Seit einigen Jahren werden die Folterungen an Falun-Gong-Praktizierenden zunehmend im Geheimen ausgeübt, um die Kontrolle durch die Öffentlichkeit zu vermeiden. Im Folgenden sind Beispiele von Misshandlungen im Frauengefängnis Longquan in der Provinz Sichuan angeführt, die der Minghui-Website berichtet wurden.

1. Frau Hu Xia wurde im Mai 2016 inhaftiert. Weil sie sich weigerte, Falun Gong aufzugeben, ließen die Wärter sie durch andere Gefangene foltern. Immer wieder wurde ihr Kopf in einen Kübel mit Wasser gesteckt. Danach brachte man sie ins Badezimmer und schlug sie abwechselnd, bis sie nicht mehr aufstehen konnte. Man stopfte ihr gewaltsam schmutzige Unterwäsche in den Mund und brach ihr dabei einen ihrer Vorderzähne ab. Man machte sie nass und ließ sie dann in der Kälte stehen.

Am 10. Februar 2017 protestierte Frau Hu gegen diese Misshandlungen, indem sie sich weigerte, die Gehirnwäsche-Sitzung zu besuchen oder einen Bericht zu schreiben, der Falun Gong kritisierte. Daraufhin drohten die Wärter ihr mit Haftverlängerung. In dieser Nacht brachte man sie in den streng bewachten Stock, weg von den meisten anderen Gefangenen, und folterte sie dort brutal.

Als Frau Hu in eine andere Abteilung kam, lag sie einfach nur da. Jemand, der sie genauer anschaute, berichtete, dass ihr Kragen und die Vorderseite des Sweaters mit Blut bedeckt waren. Sie hatte viele selbst zugefügte blutige Kratzer an Händen und Unterarmen. Möglicherweise hatte man ihr unbekannte Drogen verabreicht, weshalb ein Juckreiz ausgelöst wurde. Die Wärter drohen oft, den Praktizierenden, die Falun Gong nicht aufgeben, solche Drogen zu verabreichen. Zuletzt wurde Frau Hu mit einem verbundenen Auge in einem Krankenbett gesehen.

2. Frau Pan Xiaoping wurde im Februar 2017 in den streng bewachten Stock gebracht, weil sie sich weigerte, Falun Gong aufzugeben. Jemand sah sie mit hinter dem Rücken gefesselten Händen am Boden sitzen. Zwei Tage, bevor man sie losband, trat sie in einen Hungerstreik. Auch ließ man sie mit nassen Kleidern im Februar draußen im Kalten stehen.
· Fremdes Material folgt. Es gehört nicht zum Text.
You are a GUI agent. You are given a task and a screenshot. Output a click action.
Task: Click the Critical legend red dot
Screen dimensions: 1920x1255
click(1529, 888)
3. Frau Lin Yue durfte keine Dinge des alltäglichen Gebrauchs, wie Toilettenpapier, besitzen, als sie ins Gefängnis kam. Nach ständigen Folterungen und mentalem Druck unterschrieb sie eine Erklärung, mit der sie ihren Glauben an Falun Gong widerrief. Als sie ihre Meinung änderte und die Erklärung zurückziehen wollte, schlug ihr ein Wärter ins Gesicht und brachte sie in den streng bewachten Stock.

4. Frau Deng Deyu schrieb eine Erklärung zum Widerruf ihres Glaubens, als sie die physischen und mentalen Misshandlungen nicht mehr aushalten konnte. Einige Tage vor ihrer geplanten Entlassung schrieb sie eine neue Erklärung, in der sie erklärte, dass sie die erste Erklärung gegen ihren Willen geschrieben habe. Daraufhin gaben die Wärter den Befehl raus, sie zu bestrafen. Sie musste von morgens bis Mitternacht stehen und bekam jeden Tag nur eine kleine Portion Gemüsesuppe zu essen.

5. Frau Jiang Xianfeng aus der Stadt Panzhihua musste ebenfalls von morgens bis Mitternacht stehen, weil sie Falun Gong nicht aufgeben wollte. Daraufhin schwollen ihre Beine extrem an. Sie bekam nur ganz wenig zu essen. Eine Insassin der Nachbarzelle hörte, wie sie zu Boden fiel, als sie stehen musste. Man brachte sie ins Krankenhaus. Ihr derzeitiger Aufenthaltsort ist nicht bekannt.


[1] Falun Gong ist ein buddhistischer Kultivierungsweg, der von Meister Li Hongzhi im Jahr 1992 in China eingeführt wurde. Es verbreitete sich rasant. Viele Menschen konnten in den darauffolgenden Jahren durch die Angleichung an Falun Gongs Prinzipien – Wahrhaftigkeit, Güte und Nachsicht – ihre Moral und ihre Gesundheit verbessern.